> **EXERCISE AIM**
Only one stretch of the records below is wanted: the lines from the one holding "Chocolate sauce #2 (983, 697)" through the one holding "Computer Network Lab (52, 2196)". Return it exactly, both ends included.

> **RECORDS FOR PROCESSING**
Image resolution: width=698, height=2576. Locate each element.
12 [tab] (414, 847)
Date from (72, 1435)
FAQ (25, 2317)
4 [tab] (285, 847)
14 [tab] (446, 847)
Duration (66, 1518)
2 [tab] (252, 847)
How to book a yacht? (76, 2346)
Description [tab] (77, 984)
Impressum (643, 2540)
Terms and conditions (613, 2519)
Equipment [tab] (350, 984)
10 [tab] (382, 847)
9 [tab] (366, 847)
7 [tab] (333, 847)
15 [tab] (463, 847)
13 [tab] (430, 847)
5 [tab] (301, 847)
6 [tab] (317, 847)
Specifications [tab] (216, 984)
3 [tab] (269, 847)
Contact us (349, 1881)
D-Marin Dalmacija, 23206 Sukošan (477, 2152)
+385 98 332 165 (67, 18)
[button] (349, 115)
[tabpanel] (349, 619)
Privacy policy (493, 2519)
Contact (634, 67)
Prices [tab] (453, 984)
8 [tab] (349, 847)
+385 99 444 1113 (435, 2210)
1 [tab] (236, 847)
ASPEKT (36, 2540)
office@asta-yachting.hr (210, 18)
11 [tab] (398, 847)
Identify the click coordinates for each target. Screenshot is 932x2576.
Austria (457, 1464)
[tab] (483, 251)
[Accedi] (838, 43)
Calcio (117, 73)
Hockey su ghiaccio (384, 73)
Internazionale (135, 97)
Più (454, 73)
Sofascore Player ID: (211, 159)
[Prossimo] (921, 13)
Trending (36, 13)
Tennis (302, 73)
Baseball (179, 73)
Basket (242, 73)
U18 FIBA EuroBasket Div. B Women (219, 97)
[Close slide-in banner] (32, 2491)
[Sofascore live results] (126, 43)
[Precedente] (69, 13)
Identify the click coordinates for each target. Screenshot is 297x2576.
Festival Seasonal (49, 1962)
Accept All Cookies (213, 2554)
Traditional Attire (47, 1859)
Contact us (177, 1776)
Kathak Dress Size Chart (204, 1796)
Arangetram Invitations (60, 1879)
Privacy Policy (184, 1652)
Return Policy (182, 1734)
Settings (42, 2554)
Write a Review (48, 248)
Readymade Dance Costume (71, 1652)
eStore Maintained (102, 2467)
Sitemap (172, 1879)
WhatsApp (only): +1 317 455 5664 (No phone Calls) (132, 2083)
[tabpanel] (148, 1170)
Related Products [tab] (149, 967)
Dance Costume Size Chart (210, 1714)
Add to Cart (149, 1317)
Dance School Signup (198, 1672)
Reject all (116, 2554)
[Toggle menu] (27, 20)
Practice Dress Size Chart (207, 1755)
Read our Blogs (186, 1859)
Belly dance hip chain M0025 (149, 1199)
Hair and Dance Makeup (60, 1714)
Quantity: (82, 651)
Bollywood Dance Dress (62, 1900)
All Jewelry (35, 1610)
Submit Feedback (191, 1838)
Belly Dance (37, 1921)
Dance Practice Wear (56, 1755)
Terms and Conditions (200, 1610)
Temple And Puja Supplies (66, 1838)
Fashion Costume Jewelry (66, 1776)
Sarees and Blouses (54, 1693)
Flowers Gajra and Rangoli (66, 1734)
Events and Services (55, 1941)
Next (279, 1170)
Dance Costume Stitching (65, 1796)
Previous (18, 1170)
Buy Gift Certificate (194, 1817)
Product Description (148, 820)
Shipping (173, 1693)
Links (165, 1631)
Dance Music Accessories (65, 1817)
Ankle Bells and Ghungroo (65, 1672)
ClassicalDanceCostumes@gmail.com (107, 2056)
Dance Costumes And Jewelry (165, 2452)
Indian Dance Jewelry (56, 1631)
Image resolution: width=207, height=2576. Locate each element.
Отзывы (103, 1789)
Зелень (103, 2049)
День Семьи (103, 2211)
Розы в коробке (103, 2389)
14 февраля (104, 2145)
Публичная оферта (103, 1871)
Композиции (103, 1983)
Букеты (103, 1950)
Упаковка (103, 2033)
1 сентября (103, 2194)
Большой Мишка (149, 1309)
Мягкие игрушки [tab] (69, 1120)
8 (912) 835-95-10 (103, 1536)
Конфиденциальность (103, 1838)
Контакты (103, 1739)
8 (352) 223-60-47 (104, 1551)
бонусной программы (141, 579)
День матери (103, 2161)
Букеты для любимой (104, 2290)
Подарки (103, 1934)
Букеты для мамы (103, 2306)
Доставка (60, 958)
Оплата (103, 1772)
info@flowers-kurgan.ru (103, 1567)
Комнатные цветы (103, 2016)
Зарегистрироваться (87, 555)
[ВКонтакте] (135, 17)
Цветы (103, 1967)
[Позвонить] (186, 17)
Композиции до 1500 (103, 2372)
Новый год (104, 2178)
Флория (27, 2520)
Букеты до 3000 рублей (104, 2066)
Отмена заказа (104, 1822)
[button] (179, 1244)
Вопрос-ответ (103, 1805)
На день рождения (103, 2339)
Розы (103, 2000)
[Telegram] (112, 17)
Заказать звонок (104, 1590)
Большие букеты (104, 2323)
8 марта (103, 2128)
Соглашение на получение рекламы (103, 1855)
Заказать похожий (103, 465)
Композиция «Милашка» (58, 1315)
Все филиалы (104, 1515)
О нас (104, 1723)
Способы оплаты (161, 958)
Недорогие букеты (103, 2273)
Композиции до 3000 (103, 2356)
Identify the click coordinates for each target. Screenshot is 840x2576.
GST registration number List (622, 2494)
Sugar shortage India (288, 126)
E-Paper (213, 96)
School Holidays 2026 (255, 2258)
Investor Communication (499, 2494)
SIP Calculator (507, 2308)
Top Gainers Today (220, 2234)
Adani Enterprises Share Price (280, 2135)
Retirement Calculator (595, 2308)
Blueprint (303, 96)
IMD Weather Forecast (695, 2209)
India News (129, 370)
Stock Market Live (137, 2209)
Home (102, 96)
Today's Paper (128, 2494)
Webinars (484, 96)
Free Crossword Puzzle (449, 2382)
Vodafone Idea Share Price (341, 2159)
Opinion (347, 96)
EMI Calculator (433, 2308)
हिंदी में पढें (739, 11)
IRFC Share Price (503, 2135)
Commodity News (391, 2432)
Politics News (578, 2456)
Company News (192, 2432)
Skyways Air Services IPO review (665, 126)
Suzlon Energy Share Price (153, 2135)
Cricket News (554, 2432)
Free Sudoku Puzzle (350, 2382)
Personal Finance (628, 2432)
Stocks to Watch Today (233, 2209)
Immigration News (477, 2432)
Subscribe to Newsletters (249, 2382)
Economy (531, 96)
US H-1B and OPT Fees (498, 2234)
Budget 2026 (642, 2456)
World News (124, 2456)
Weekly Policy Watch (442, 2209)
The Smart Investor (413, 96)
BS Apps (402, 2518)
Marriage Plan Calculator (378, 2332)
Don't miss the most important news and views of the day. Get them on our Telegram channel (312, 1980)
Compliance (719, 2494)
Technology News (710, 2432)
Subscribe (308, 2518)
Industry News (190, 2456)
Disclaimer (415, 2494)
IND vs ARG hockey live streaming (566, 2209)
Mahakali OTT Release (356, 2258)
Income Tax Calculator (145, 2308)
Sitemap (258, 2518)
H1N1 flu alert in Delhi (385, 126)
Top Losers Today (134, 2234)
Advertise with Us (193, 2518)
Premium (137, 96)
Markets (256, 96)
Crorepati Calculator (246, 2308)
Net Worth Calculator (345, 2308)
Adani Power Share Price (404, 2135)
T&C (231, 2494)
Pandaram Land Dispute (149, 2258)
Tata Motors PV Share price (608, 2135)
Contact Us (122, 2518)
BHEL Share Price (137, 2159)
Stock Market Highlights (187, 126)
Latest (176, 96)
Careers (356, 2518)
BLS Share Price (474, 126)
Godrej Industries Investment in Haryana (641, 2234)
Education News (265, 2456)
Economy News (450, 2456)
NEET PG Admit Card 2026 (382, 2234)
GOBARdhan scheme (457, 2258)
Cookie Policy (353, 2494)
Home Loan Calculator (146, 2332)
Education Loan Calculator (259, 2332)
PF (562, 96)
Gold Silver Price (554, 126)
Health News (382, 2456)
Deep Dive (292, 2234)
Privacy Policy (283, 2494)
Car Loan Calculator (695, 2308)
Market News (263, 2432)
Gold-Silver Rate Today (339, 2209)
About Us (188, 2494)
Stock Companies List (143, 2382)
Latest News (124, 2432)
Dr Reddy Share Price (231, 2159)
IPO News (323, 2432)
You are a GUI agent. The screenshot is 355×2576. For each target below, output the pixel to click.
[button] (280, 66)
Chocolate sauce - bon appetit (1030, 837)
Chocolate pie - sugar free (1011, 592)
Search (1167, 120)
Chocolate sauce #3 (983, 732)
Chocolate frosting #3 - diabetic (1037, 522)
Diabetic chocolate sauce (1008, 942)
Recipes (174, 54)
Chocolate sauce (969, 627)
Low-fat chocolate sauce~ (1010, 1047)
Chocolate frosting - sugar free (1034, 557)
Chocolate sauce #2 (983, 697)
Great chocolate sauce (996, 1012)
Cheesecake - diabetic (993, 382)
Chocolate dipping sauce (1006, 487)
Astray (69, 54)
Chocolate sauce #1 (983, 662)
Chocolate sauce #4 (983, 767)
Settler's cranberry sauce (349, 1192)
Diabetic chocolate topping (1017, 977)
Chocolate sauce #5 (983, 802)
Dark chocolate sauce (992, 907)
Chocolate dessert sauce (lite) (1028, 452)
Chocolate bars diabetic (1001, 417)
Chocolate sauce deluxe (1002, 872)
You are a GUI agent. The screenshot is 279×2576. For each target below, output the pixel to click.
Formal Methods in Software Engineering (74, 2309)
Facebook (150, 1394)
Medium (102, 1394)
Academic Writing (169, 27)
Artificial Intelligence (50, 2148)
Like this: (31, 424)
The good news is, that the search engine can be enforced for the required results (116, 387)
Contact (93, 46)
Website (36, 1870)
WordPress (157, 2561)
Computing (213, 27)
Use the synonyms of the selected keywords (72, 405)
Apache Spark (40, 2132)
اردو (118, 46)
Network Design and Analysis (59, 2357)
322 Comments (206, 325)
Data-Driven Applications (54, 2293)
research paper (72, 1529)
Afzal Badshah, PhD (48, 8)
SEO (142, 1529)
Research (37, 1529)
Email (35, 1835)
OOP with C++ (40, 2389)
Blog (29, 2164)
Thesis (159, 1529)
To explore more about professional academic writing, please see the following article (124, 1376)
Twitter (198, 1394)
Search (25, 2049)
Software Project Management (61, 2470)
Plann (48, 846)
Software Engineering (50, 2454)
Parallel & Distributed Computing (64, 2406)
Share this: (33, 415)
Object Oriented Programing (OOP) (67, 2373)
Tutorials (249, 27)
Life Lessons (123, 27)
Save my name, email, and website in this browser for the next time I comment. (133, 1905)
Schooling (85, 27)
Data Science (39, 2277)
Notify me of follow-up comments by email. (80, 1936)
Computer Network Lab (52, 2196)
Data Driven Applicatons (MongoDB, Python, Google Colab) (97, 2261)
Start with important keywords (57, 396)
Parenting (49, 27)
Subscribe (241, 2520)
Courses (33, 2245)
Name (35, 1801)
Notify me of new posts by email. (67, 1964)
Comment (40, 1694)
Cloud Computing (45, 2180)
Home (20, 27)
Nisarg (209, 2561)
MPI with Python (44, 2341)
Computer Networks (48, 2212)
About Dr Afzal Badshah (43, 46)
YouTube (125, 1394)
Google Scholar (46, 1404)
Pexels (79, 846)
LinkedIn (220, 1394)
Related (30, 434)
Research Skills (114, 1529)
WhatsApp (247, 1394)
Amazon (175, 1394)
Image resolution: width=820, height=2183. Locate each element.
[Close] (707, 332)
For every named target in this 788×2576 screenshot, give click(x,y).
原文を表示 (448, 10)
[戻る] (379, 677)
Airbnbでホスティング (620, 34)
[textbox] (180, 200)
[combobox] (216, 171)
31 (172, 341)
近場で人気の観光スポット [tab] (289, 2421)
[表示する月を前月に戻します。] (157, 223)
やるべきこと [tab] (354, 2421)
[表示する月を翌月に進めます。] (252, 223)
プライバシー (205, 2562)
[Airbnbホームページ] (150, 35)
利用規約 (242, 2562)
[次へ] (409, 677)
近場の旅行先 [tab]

> **RESULT FOR THIS EXERCISE**
Chocolate sauce #2 (983, 697)
Great chocolate sauce (996, 1012)
Cheesecake - diabetic (993, 382)
Chocolate dipping sauce (1006, 487)
Astray (69, 54)
Chocolate sauce #1 (983, 662)
Chocolate sauce #4 (983, 767)
Settler's cranberry sauce (349, 1192)
Diabetic chocolate topping (1017, 977)
Chocolate sauce #5 (983, 802)
Dark chocolate sauce (992, 907)
Chocolate dessert sauce (lite) (1028, 452)
Chocolate bars diabetic (1001, 417)
Chocolate sauce deluxe (1002, 872)
You are a GUI agent. The screenshot is 279×2576. For each target below, output the pixel to click.
Formal Methods in Software Engineering (74, 2309)
Facebook (150, 1394)
Medium (102, 1394)
Academic Writing (169, 27)
Artificial Intelligence (50, 2148)
Like this: (31, 424)
The good news is, that the search engine can be enforced for the required results (116, 387)
Contact (93, 46)
Website (36, 1870)
WordPress (157, 2561)
Computing (213, 27)
Use the synonyms of the selected keywords (72, 405)
Apache Spark (40, 2132)
اردو (118, 46)
Network Design and Analysis (59, 2357)
322 Comments (206, 325)
Data-Driven Applications (54, 2293)
research paper (72, 1529)
Afzal Badshah, PhD (48, 8)
SEO (142, 1529)
Research (37, 1529)
Email (35, 1835)
OOP with C++ (40, 2389)
Blog (29, 2164)
Thesis (159, 1529)
To explore more about professional academic writing, please see the following article (124, 1376)
Twitter (198, 1394)
Search (25, 2049)
Software Project Management (61, 2470)
Plann (48, 846)
Software Engineering (50, 2454)
Parallel & Distributed Computing (64, 2406)
Share this: (33, 415)
Object Oriented Programing (OOP) (67, 2373)
Tutorials (249, 27)
Life Lessons (123, 27)
Save my name, email, and website in this browser for the next time I comment. (133, 1905)
Schooling (85, 27)
Data Science (39, 2277)
Notify me of follow-up comments by email. (80, 1936)
Computer Network Lab (52, 2196)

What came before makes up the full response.